— Data excerpts —
######

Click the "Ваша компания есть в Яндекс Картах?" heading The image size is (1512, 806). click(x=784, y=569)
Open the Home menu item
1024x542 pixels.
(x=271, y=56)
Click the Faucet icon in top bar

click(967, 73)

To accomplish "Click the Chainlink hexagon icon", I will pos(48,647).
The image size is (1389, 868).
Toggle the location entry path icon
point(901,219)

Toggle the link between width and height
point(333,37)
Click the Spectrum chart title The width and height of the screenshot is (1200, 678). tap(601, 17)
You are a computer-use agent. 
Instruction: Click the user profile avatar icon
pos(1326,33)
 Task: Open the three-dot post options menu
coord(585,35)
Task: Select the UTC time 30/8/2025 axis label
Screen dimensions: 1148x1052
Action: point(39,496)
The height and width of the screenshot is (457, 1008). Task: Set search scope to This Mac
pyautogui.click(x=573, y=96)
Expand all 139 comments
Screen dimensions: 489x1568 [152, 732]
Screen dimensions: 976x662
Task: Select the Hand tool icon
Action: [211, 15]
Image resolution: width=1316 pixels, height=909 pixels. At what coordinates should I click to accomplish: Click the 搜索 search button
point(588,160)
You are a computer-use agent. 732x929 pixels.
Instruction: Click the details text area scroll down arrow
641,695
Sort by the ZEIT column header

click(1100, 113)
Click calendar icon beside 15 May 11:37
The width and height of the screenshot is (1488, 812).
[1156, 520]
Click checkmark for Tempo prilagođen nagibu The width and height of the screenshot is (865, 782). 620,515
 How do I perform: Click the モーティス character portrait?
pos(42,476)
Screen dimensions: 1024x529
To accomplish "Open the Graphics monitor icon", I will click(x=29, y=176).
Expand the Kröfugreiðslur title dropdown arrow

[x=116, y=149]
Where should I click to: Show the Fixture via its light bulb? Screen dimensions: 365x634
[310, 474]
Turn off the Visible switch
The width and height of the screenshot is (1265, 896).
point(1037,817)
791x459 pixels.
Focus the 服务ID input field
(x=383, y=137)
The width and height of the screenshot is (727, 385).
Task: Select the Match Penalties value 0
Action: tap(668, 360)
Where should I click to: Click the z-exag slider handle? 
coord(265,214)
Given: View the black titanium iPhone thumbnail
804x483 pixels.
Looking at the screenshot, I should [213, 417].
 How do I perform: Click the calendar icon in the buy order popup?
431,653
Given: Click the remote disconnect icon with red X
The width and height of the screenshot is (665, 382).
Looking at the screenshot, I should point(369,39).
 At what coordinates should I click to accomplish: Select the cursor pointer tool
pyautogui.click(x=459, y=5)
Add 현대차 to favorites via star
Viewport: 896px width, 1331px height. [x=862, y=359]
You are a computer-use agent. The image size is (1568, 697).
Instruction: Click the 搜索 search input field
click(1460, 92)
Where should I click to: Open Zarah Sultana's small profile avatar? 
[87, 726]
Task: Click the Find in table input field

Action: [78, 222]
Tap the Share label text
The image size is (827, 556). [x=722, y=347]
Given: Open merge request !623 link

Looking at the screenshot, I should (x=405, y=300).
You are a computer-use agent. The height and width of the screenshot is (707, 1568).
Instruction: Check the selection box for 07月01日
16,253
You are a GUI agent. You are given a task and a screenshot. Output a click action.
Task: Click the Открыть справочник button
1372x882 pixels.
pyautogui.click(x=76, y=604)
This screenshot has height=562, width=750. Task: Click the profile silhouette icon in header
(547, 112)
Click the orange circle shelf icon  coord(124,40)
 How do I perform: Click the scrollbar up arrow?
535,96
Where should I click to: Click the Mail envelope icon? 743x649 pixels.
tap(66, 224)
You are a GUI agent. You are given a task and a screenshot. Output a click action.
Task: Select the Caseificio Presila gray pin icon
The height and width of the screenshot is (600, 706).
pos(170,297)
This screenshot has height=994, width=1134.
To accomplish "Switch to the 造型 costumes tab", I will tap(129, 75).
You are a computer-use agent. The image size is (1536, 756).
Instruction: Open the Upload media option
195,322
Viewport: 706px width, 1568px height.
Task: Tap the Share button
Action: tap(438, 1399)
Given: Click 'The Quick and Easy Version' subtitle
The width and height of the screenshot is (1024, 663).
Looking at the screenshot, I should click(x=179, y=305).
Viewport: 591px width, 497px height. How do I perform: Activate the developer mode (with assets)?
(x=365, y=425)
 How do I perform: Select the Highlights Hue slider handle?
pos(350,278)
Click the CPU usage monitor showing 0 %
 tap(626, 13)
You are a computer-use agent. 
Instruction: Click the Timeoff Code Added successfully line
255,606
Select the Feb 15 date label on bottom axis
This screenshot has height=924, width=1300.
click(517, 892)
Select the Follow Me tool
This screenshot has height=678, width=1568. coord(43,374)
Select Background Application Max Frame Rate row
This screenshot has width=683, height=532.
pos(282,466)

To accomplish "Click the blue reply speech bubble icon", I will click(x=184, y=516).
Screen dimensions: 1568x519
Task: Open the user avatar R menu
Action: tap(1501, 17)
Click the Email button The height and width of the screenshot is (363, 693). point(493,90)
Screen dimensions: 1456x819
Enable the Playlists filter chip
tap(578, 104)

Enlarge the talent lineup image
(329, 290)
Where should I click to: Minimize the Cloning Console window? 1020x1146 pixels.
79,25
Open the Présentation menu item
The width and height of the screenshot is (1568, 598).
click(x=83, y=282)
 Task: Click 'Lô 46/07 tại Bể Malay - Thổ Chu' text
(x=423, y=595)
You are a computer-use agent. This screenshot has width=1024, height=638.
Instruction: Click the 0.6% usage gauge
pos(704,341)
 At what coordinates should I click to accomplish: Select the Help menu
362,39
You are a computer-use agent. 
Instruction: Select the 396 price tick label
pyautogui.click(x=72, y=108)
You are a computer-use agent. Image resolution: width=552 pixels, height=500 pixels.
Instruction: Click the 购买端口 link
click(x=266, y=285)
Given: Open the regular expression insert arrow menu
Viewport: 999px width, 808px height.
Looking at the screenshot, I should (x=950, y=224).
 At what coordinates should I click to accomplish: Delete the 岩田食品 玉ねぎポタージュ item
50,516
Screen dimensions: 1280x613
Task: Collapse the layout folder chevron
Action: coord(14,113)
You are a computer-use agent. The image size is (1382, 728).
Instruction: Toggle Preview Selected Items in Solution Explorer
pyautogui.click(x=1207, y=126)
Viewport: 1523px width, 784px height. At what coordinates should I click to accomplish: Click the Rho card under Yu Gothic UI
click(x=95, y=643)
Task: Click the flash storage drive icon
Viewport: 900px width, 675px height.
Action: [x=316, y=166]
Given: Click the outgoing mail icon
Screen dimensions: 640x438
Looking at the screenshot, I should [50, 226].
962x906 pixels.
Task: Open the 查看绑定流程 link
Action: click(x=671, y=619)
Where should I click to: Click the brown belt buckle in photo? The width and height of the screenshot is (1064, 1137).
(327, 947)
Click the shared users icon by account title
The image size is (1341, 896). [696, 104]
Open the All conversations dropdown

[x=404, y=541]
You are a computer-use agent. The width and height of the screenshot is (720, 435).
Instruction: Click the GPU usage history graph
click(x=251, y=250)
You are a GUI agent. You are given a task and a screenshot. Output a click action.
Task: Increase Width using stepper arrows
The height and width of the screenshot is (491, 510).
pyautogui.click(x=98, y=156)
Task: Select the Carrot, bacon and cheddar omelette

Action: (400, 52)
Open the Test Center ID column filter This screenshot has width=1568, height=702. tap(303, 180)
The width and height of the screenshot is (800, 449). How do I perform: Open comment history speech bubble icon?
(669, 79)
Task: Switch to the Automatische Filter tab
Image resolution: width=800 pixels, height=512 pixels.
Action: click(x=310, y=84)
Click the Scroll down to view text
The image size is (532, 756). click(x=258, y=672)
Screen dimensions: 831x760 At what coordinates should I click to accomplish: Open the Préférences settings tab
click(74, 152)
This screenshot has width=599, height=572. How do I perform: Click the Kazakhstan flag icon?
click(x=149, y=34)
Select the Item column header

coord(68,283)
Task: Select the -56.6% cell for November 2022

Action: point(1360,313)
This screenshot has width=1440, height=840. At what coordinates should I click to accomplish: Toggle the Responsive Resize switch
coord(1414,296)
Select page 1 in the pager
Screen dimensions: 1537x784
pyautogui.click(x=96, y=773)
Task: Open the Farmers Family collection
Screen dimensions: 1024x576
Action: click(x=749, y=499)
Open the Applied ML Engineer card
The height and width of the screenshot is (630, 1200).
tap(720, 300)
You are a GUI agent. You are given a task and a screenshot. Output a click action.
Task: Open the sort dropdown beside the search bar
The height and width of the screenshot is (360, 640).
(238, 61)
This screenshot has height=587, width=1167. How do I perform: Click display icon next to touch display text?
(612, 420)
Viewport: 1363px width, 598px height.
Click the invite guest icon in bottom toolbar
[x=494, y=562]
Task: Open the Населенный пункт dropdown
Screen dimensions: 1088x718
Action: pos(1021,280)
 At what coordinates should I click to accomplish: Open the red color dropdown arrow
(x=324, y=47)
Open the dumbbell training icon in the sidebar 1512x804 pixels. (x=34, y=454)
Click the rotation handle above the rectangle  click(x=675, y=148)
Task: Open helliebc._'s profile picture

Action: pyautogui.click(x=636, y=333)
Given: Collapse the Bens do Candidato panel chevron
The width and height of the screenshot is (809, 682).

######

— What you should do —
Set down each line of the material verbatim, from the first line through the line that contains "Given: View the".

— Task result —
Click the "Ваша компания есть в Яндекс Картах?" heading The image size is (1512, 806). click(x=784, y=569)
Open the Home menu item
1024x542 pixels.
(x=271, y=56)
Click the Faucet icon in top bar

click(967, 73)

To accomplish "Click the Chainlink hexagon icon", I will pos(48,647).
The image size is (1389, 868).
Toggle the location entry path icon
point(901,219)

Toggle the link between width and height
point(333,37)
Click the Spectrum chart title The width and height of the screenshot is (1200, 678). tap(601, 17)
You are a computer-use agent. 
Instruction: Click the user profile avatar icon
pos(1326,33)
 Task: Open the three-dot post options menu
coord(585,35)
Task: Select the UTC time 30/8/2025 axis label
Screen dimensions: 1148x1052
Action: point(39,496)
The height and width of the screenshot is (457, 1008). Task: Set search scope to This Mac
pyautogui.click(x=573, y=96)
Expand all 139 comments
Screen dimensions: 489x1568 [152, 732]
Screen dimensions: 976x662
Task: Select the Hand tool icon
Action: [211, 15]
Image resolution: width=1316 pixels, height=909 pixels. At what coordinates should I click to accomplish: Click the 搜索 search button
point(588,160)
You are a computer-use agent. 732x929 pixels.
Instruction: Click the details text area scroll down arrow
641,695
Sort by the ZEIT column header

click(1100, 113)
Click calendar icon beside 15 May 11:37
The width and height of the screenshot is (1488, 812).
[1156, 520]
Click checkmark for Tempo prilagođen nagibu The width and height of the screenshot is (865, 782). 620,515
 How do I perform: Click the モーティス character portrait?
pos(42,476)
Screen dimensions: 1024x529
To accomplish "Open the Graphics monitor icon", I will click(x=29, y=176).
Expand the Kröfugreiðslur title dropdown arrow

[x=116, y=149]
Where should I click to: Show the Fixture via its light bulb? Screen dimensions: 365x634
[310, 474]
Turn off the Visible switch
The width and height of the screenshot is (1265, 896).
point(1037,817)
791x459 pixels.
Focus the 服务ID input field
(x=383, y=137)
The width and height of the screenshot is (727, 385).
Task: Select the Match Penalties value 0
Action: tap(668, 360)
Where should I click to: Click the z-exag slider handle? 
coord(265,214)
Given: View the black titanium iPhone thumbnail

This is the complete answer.